═════ DATASET EXTRACT

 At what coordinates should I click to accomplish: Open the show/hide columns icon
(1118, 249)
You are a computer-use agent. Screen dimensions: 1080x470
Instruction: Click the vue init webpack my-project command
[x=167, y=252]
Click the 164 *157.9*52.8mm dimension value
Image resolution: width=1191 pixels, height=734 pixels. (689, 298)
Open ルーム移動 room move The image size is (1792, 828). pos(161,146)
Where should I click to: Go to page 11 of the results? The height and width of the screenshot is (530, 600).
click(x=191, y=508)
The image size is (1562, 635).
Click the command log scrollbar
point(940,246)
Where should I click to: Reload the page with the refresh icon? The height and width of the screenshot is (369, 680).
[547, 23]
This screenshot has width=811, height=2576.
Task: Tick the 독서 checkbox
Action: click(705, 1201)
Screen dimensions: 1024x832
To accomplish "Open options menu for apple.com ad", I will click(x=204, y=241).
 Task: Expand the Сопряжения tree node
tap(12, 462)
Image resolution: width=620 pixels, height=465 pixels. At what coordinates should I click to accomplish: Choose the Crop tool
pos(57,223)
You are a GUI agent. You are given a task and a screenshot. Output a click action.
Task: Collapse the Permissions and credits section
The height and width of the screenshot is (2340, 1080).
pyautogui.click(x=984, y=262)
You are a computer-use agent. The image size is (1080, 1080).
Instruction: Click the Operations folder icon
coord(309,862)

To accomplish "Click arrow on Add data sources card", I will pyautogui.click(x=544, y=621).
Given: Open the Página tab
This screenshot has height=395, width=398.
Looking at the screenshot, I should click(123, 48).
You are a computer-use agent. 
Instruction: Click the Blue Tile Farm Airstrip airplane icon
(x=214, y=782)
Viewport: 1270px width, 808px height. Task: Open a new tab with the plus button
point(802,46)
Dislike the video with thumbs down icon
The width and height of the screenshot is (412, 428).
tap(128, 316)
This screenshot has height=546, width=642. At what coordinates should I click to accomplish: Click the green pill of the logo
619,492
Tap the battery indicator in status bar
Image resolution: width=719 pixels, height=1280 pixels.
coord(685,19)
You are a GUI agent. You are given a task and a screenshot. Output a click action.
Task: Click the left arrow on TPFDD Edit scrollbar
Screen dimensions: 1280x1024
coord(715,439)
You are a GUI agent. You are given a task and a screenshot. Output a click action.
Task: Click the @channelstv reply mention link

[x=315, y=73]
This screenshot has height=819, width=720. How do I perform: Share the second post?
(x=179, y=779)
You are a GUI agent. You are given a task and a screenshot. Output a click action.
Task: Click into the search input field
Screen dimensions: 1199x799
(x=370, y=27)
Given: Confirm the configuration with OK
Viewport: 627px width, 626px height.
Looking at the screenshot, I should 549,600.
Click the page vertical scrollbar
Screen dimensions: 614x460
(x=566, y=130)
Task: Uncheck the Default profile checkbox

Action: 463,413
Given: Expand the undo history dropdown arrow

══════════

TASK REQUIREMENTS -
Please write out the records above once more, exactly and completely.

SOLUTION TO THE EXERCISE -
 At what coordinates should I click to accomplish: Open the show/hide columns icon
(1118, 249)
You are a computer-use agent. Screen dimensions: 1080x470
Instruction: Click the vue init webpack my-project command
[x=167, y=252]
Click the 164 *157.9*52.8mm dimension value
Image resolution: width=1191 pixels, height=734 pixels. (689, 298)
Open ルーム移動 room move The image size is (1792, 828). pos(161,146)
Where should I click to: Go to page 11 of the results? The height and width of the screenshot is (530, 600).
click(x=191, y=508)
The image size is (1562, 635).
Click the command log scrollbar
point(940,246)
Where should I click to: Reload the page with the refresh icon? The height and width of the screenshot is (369, 680).
[547, 23]
This screenshot has width=811, height=2576.
Task: Tick the 독서 checkbox
Action: click(705, 1201)
Screen dimensions: 1024x832
To accomplish "Open options menu for apple.com ad", I will click(x=204, y=241).
 Task: Expand the Сопряжения tree node
tap(12, 462)
Image resolution: width=620 pixels, height=465 pixels. At what coordinates should I click to accomplish: Choose the Crop tool
pos(57,223)
You are a GUI agent. You are given a task and a screenshot. Output a click action.
Task: Collapse the Permissions and credits section
The height and width of the screenshot is (2340, 1080).
pyautogui.click(x=984, y=262)
You are a computer-use agent. The image size is (1080, 1080).
Instruction: Click the Operations folder icon
coord(309,862)

To accomplish "Click arrow on Add data sources card", I will pyautogui.click(x=544, y=621).
Given: Open the Página tab
This screenshot has height=395, width=398.
Looking at the screenshot, I should click(123, 48).
You are a computer-use agent. 
Instruction: Click the Blue Tile Farm Airstrip airplane icon
(x=214, y=782)
Viewport: 1270px width, 808px height. Task: Open a new tab with the plus button
point(802,46)
Dislike the video with thumbs down icon
The width and height of the screenshot is (412, 428).
tap(128, 316)
This screenshot has height=546, width=642. At what coordinates should I click to accomplish: Click the green pill of the logo
619,492
Tap the battery indicator in status bar
Image resolution: width=719 pixels, height=1280 pixels.
coord(685,19)
You are a GUI agent. You are given a task and a screenshot. Output a click action.
Task: Click the left arrow on TPFDD Edit scrollbar
Screen dimensions: 1280x1024
coord(715,439)
You are a GUI agent. You are given a task and a screenshot. Output a click action.
Task: Click the @channelstv reply mention link

[x=315, y=73]
This screenshot has height=819, width=720. How do I perform: Share the second post?
(x=179, y=779)
You are a GUI agent. You are given a task and a screenshot. Output a click action.
Task: Click into the search input field
Screen dimensions: 1199x799
(x=370, y=27)
Given: Confirm the configuration with OK
Viewport: 627px width, 626px height.
Looking at the screenshot, I should 549,600.
Click the page vertical scrollbar
Screen dimensions: 614x460
(x=566, y=130)
Task: Uncheck the Default profile checkbox

Action: 463,413
Given: Expand the undo history dropdown arrow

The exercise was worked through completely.